Directions for this task: What number of lines in the data below contain the string "will"? Answer with that number alone.
** Opening Source records block **
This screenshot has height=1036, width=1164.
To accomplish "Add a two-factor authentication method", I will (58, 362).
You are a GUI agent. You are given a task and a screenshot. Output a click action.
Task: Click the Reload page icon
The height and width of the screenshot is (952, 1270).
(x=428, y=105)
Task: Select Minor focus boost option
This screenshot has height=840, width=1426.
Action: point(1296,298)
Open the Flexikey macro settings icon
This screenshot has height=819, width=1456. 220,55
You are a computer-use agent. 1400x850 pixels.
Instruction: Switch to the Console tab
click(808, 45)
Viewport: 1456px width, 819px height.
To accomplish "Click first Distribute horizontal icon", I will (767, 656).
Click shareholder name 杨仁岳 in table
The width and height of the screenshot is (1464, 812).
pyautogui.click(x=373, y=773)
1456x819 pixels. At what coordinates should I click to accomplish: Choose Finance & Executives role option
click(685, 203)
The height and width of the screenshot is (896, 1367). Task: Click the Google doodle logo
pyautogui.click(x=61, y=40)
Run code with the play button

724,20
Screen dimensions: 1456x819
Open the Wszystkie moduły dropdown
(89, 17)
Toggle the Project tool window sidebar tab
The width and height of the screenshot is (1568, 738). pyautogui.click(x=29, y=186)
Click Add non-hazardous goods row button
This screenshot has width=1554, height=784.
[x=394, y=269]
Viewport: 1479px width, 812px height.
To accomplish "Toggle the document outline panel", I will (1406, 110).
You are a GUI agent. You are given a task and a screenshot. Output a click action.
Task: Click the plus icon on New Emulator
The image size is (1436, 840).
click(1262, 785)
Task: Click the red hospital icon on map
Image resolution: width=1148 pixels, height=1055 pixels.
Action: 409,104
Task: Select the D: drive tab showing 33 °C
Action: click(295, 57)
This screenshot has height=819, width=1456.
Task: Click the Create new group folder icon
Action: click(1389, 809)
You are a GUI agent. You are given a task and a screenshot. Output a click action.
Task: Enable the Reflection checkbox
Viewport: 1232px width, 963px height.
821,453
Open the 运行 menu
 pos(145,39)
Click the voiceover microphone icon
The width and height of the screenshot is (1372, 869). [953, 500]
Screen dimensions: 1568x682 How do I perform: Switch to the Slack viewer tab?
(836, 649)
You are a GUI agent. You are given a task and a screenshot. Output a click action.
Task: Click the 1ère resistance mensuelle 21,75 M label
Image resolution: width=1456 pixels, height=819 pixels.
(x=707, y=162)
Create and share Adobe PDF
** Closing Source records block **
Response box: 3